* [WORK TO BE COMPLETED]:
Which lines come from the start of the records through the line that holds "Given: Click the West wind tile icon"? Write them out word for word.

_ _ _ _ _ _ _

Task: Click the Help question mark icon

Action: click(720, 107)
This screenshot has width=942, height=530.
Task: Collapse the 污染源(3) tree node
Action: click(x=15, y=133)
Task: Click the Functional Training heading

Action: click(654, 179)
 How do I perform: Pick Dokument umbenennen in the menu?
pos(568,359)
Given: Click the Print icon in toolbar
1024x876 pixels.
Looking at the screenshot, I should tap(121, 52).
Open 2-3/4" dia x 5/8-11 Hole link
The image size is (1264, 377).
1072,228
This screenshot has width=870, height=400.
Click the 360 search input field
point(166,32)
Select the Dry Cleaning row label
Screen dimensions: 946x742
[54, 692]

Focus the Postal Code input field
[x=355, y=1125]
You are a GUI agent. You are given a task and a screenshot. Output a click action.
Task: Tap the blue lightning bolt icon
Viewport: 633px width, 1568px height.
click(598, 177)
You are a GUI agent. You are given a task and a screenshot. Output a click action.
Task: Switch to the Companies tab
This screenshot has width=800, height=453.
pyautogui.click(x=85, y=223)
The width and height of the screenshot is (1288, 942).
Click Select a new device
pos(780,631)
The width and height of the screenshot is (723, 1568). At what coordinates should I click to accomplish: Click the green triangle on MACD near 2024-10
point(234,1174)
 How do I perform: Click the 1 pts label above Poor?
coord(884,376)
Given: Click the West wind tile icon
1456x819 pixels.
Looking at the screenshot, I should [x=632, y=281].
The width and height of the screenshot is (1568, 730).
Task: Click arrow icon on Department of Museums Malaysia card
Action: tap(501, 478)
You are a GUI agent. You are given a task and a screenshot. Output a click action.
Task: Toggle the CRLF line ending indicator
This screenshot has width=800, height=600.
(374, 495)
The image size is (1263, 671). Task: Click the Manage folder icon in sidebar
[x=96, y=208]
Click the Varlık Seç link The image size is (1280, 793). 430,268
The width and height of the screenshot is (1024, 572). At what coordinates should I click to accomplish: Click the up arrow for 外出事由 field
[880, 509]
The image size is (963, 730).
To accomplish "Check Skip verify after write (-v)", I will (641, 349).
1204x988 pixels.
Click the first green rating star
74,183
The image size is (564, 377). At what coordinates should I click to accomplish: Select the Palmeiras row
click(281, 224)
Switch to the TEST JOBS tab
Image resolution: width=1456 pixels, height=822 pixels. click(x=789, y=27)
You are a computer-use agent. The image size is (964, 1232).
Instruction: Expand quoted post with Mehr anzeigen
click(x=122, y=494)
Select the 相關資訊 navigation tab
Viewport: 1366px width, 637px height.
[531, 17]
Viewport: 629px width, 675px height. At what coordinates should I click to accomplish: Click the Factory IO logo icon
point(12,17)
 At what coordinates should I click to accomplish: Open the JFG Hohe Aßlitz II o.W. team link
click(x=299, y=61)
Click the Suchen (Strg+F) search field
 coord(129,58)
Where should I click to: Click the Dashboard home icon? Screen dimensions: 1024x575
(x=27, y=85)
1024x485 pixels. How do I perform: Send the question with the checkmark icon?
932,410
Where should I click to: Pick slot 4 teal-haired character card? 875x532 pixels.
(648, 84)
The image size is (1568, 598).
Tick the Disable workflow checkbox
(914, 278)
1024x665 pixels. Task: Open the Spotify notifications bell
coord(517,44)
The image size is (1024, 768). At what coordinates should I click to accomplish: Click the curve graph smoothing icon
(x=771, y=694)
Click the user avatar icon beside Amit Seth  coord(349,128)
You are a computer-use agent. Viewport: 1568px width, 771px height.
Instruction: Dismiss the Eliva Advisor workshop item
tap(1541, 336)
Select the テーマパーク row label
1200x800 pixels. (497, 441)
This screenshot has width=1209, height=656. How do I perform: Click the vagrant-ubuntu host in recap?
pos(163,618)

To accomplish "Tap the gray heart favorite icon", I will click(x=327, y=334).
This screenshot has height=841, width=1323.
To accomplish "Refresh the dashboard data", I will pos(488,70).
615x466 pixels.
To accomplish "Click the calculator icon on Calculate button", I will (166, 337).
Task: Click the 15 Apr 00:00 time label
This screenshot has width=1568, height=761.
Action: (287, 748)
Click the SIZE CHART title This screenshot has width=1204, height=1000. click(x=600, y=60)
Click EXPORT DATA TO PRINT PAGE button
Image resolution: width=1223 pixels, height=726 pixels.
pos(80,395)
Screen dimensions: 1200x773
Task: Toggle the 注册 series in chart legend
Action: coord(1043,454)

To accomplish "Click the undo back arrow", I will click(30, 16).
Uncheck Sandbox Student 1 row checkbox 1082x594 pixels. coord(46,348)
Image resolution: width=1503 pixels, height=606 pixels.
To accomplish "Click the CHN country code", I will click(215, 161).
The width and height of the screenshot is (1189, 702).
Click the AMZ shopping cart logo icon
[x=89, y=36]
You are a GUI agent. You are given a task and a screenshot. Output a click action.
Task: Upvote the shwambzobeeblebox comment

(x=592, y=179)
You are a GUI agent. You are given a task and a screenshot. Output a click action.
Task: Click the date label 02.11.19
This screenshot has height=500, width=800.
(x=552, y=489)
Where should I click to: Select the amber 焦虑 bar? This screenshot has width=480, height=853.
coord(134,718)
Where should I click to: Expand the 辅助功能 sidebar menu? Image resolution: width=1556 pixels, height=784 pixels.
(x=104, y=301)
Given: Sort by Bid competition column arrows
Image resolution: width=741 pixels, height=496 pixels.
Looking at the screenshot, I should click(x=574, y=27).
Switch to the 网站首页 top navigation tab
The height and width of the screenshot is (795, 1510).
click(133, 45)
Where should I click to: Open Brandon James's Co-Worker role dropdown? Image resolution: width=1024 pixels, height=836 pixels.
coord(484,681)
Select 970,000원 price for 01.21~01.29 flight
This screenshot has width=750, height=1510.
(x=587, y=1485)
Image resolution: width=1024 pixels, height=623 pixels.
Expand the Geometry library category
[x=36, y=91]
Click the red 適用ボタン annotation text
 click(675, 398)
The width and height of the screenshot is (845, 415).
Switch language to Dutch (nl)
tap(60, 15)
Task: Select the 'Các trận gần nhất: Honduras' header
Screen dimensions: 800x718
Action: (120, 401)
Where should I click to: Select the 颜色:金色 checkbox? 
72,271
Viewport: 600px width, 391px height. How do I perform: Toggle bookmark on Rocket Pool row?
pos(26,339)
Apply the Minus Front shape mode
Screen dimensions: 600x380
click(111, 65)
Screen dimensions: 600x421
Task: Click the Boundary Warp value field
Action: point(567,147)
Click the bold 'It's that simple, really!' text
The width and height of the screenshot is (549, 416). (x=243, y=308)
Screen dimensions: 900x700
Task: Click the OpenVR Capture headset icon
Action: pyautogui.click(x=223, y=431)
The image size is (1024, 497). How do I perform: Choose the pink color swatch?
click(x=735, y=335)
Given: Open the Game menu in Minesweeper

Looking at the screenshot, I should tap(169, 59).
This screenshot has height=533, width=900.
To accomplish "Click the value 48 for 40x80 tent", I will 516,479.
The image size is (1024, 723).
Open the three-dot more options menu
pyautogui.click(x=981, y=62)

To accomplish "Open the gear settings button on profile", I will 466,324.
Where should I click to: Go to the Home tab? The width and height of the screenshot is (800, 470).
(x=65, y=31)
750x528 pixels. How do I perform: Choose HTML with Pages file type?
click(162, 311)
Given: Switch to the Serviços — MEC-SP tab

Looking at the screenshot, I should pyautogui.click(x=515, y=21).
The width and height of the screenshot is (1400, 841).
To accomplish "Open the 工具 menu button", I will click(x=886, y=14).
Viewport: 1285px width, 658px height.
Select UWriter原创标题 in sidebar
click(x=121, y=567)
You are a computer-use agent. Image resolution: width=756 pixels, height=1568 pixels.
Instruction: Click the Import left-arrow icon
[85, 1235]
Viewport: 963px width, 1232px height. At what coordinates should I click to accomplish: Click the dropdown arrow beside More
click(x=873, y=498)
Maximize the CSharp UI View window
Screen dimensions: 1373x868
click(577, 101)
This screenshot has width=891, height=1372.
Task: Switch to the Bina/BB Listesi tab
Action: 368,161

_ _ _ _ _ _ _

* [YOUR RESPONSE]:
Task: Click the Help question mark icon

Action: click(720, 107)
This screenshot has width=942, height=530.
Task: Collapse the 污染源(3) tree node
Action: click(x=15, y=133)
Task: Click the Functional Training heading

Action: click(654, 179)
 How do I perform: Pick Dokument umbenennen in the menu?
pos(568,359)
Given: Click the Print icon in toolbar
1024x876 pixels.
Looking at the screenshot, I should tap(121, 52).
Open 2-3/4" dia x 5/8-11 Hole link
The image size is (1264, 377).
1072,228
This screenshot has width=870, height=400.
Click the 360 search input field
point(166,32)
Select the Dry Cleaning row label
Screen dimensions: 946x742
[54, 692]

Focus the Postal Code input field
[x=355, y=1125]
You are a GUI agent. You are given a task and a screenshot. Output a click action.
Task: Tap the blue lightning bolt icon
Viewport: 633px width, 1568px height.
click(598, 177)
You are a GUI agent. You are given a task and a screenshot. Output a click action.
Task: Switch to the Companies tab
This screenshot has width=800, height=453.
pyautogui.click(x=85, y=223)
The width and height of the screenshot is (1288, 942).
Click Select a new device
pos(780,631)
The width and height of the screenshot is (723, 1568). At what coordinates should I click to accomplish: Click the green triangle on MACD near 2024-10
point(234,1174)
 How do I perform: Click the 1 pts label above Poor?
coord(884,376)
Given: Click the West wind tile icon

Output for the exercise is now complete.